O órgão aponta que há "uma cadeia de decisões institucionais tomadas pelos mais diversos atores políticos que, em última instância, não atuam sob o mandamento constitucional de garantir o direito à saúde da pessoa presa".
"Estamos falando só dos que morreram dentro do sistema prisional. Tem os que morrem depois porque saíram debilitados. Tem os que saem com pulmões praticamente sem funcionar. E a maioria dessas mortes poderiam ser evitadas. As pessoas não estão morrendo porque estão sendo massacradas umas pelas outras. Não são mortes violentas. Elas estão morrendo em decorrência de problemas de saúde simples, que se complicam", diz Alexandre Campbell, um dos responsáveis pelo estudo.

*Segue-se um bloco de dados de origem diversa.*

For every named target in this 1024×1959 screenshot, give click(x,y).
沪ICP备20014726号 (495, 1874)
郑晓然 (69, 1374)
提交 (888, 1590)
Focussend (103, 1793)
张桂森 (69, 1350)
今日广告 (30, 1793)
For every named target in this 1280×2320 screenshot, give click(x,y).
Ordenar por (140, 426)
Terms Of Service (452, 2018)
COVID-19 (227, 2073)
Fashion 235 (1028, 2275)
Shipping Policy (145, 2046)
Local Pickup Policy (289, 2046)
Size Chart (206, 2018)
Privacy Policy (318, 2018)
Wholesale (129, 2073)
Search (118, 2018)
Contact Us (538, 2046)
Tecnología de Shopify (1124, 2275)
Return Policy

Desde 2007, a Defensoria Pública do Rio de Janeiro já moveu 18 ações civis públicas relacionadas com a violação do direito à saúde nas unidades prisionais do estado. Em uma delas, foi anexada um estudo que investigou 83 mortes entre abril de 2014 e abril de 2015, 64% delas por tuberculose, pneumonia e sepse de foco de pulmonar. De acordo com o estudo, 30 tinham "registros de cachexia e mal estado nutricional em seu laudo cadavérico". Do total, 57,8% tinham menos de 40 anos. O estudo questiona se quando ingressam no sistema prisional, é identificado se os pacientes têm hipertensão ou diabetes, por exemplo, e se são feitos exames periódicos e aferição da pressão.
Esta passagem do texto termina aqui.